(Stored items)
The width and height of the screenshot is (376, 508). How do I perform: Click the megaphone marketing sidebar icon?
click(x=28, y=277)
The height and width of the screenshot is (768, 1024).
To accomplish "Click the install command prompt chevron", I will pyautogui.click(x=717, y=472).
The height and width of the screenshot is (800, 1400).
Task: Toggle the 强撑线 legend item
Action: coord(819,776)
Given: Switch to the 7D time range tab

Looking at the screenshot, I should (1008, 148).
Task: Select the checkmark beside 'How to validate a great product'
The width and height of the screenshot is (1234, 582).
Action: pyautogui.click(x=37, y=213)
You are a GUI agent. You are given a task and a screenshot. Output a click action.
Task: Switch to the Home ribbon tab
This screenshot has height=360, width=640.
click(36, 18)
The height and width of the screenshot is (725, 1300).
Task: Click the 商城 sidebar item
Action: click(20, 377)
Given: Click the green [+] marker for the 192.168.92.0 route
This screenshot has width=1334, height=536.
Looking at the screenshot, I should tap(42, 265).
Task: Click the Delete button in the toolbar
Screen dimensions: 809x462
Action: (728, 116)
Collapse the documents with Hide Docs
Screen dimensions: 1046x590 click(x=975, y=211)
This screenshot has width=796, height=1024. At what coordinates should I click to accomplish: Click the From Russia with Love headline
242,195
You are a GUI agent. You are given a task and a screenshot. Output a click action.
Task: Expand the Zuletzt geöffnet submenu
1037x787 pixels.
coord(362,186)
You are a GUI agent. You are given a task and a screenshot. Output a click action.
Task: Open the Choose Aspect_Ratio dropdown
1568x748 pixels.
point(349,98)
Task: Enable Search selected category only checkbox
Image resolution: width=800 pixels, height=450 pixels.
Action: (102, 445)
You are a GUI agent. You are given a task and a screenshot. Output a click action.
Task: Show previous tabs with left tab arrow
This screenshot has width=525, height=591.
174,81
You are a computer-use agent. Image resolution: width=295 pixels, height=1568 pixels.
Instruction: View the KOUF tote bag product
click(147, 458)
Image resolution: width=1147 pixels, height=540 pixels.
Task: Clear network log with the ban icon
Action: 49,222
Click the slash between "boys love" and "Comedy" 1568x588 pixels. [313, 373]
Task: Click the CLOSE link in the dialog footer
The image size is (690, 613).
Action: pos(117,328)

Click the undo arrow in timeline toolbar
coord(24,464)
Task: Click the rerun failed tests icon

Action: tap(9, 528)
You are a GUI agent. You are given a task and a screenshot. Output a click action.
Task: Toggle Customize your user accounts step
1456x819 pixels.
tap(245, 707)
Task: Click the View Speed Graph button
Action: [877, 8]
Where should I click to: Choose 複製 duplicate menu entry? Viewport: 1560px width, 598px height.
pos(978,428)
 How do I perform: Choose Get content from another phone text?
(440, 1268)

- Description of the task
The response must restate every entry word for word.

- Finished task
The width and height of the screenshot is (376, 508). How do I perform: Click the megaphone marketing sidebar icon?
click(x=28, y=277)
The height and width of the screenshot is (768, 1024).
To accomplish "Click the install command prompt chevron", I will pyautogui.click(x=717, y=472).
The height and width of the screenshot is (800, 1400).
Task: Toggle the 强撑线 legend item
Action: coord(819,776)
Given: Switch to the 7D time range tab

Looking at the screenshot, I should (1008, 148).
Task: Select the checkmark beside 'How to validate a great product'
The width and height of the screenshot is (1234, 582).
Action: pyautogui.click(x=37, y=213)
You are a GUI agent. You are given a task and a screenshot. Output a click action.
Task: Switch to the Home ribbon tab
This screenshot has height=360, width=640.
click(36, 18)
The height and width of the screenshot is (725, 1300).
Task: Click the 商城 sidebar item
Action: click(20, 377)
Given: Click the green [+] marker for the 192.168.92.0 route
This screenshot has width=1334, height=536.
Looking at the screenshot, I should tap(42, 265).
Task: Click the Delete button in the toolbar
Screen dimensions: 809x462
Action: (728, 116)
Collapse the documents with Hide Docs
Screen dimensions: 1046x590 click(x=975, y=211)
This screenshot has width=796, height=1024. At what coordinates should I click to accomplish: Click the From Russia with Love headline
242,195
You are a GUI agent. You are given a task and a screenshot. Output a click action.
Task: Expand the Zuletzt geöffnet submenu
1037x787 pixels.
coord(362,186)
You are a GUI agent. You are given a task and a screenshot. Output a click action.
Task: Open the Choose Aspect_Ratio dropdown
1568x748 pixels.
point(349,98)
Task: Enable Search selected category only checkbox
Image resolution: width=800 pixels, height=450 pixels.
Action: (102, 445)
You are a GUI agent. You are given a task and a screenshot. Output a click action.
Task: Show previous tabs with left tab arrow
This screenshot has width=525, height=591.
174,81
You are a computer-use agent. Image resolution: width=295 pixels, height=1568 pixels.
Instruction: View the KOUF tote bag product
click(147, 458)
Image resolution: width=1147 pixels, height=540 pixels.
Task: Clear network log with the ban icon
Action: 49,222
Click the slash between "boys love" and "Comedy" 1568x588 pixels. [313, 373]
Task: Click the CLOSE link in the dialog footer
The image size is (690, 613).
Action: pos(117,328)

Click the undo arrow in timeline toolbar
coord(24,464)
Task: Click the rerun failed tests icon

Action: tap(9, 528)
You are a GUI agent. You are given a task and a screenshot. Output a click action.
Task: Toggle Customize your user accounts step
1456x819 pixels.
tap(245, 707)
Task: Click the View Speed Graph button
Action: [877, 8]
Where should I click to: Choose 複製 duplicate menu entry? Viewport: 1560px width, 598px height.
pos(978,428)
 How do I perform: Choose Get content from another phone text?
(440, 1268)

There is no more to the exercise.